Вот оно как. Малейший нюанс поведения, микроскопическое отклонение от благонравия, как его понимают власти, приводят в тюрьму. Девочка-инвалид на Длинной улице не зря хлопотала.

…Хозяина позвали на кухню, тут же вошли двое – какой-то молодой парень и черноусый серьёзный завсегдатай; они поздоровались, гость ответил и поспешил подняться.

Оранжерея

Утро. Туман рассеялся, но сегодня наверху небо бледнеет. Медленно сгущается облачность. Пока гость добрался от гостиницы до конторы, начало накрапывать; стоило ступить на крыльцо под маленькой страшненькой рожицей, как посыпал частый дождик, словно ждал.

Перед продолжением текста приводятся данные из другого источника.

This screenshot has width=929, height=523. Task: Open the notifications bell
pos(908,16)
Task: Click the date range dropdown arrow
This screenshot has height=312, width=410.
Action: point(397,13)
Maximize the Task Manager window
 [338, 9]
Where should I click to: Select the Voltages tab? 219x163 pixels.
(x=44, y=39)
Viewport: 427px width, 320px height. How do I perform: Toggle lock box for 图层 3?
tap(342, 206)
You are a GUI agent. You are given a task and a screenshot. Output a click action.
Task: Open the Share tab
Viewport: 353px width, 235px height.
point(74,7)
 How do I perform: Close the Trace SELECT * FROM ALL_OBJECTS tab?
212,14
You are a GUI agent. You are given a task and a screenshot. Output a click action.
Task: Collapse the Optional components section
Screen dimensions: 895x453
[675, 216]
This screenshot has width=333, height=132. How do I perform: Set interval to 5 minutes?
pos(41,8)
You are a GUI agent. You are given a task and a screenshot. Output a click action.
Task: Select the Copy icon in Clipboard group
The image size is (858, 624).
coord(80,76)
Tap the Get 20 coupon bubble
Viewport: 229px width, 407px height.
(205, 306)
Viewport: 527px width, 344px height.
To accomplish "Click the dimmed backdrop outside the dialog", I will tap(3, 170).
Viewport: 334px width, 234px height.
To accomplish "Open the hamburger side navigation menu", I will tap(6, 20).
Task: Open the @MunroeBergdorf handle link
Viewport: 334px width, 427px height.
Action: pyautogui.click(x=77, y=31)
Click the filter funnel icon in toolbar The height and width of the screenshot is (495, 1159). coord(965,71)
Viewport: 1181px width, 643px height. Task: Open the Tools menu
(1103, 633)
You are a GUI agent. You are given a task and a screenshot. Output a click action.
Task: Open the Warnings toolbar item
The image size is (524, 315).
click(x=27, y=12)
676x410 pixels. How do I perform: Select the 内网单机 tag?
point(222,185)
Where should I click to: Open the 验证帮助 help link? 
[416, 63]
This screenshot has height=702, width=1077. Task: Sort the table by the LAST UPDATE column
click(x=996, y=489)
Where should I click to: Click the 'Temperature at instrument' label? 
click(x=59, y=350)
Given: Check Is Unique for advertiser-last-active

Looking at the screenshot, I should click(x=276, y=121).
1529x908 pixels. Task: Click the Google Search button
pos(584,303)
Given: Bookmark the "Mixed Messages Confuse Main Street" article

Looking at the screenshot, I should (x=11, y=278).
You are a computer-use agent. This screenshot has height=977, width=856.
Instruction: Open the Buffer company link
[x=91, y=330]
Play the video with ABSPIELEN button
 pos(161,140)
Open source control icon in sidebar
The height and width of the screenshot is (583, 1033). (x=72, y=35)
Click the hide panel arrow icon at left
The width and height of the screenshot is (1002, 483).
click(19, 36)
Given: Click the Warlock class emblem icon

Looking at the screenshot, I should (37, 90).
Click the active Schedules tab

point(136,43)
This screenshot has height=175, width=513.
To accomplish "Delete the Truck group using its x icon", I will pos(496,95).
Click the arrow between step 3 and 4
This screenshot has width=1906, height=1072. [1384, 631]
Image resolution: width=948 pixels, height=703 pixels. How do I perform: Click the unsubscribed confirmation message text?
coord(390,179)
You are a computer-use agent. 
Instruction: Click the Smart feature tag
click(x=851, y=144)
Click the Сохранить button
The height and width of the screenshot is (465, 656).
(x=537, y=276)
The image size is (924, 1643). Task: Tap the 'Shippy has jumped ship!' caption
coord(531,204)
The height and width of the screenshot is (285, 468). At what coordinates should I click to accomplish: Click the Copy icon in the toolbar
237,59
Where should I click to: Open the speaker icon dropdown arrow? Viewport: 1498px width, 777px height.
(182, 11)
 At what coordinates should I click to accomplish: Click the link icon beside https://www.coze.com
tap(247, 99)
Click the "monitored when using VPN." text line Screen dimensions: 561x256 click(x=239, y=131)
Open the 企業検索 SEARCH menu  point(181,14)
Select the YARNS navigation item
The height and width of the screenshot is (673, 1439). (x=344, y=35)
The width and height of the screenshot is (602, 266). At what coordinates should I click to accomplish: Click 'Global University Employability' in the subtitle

Пасмурный день; и сегодня впервые лето. Подарок весны стал повседневностью. Лето под серебристым покровом неизменно мило и только удивляет сильней; притягивает удивлением.

Г-н Àсколи является на подмогу, вызванный ответственным исполнителем: “завершающий этап”, – поясняет тот гостю. “Шутка? – думает гость. – Непохоже. Да и с чего бы. Но слабо верится, что действительно мукам конец.” – “Сходите вместе, так надёжнее.”

Дождик перестал. Асколи помалкивает; выбрал неожиданный маршрут – они углубляются в переулок напротив конторы, там скоро сворачивают вправо и петляют дворами, так, что у гостя в глазах рябит; он бы никогда не разобрался сам. Внезапно и стремительно путники выныривают на средних размеров, респектабельную улицу, где провожатый поворачивает направо, и гость с удивлением обнаруживает в перспективе центральную площадь. Его гид делает быстрый жест: “Взгляните, взгляните вон туда. Видите человека за стеклом? Это Хозяин.” –

На той стороне улицы в почти сплошь застеклённом домике с тёмно-зелёными завитушками да яркой надписью на двух языках, действительно, показалась и задержалась смутная тёмная фигура повыше среднего роста; человек смотрит на улицу. Перед павильоном припаркована чёрная, блестящая машина с дымчатыми стёклами; на ней серебрится отсвет неба. – Гостю некогда зевать: его провожатый, начиная от дверей конторы, ускорял шаг и теперь почти бежит.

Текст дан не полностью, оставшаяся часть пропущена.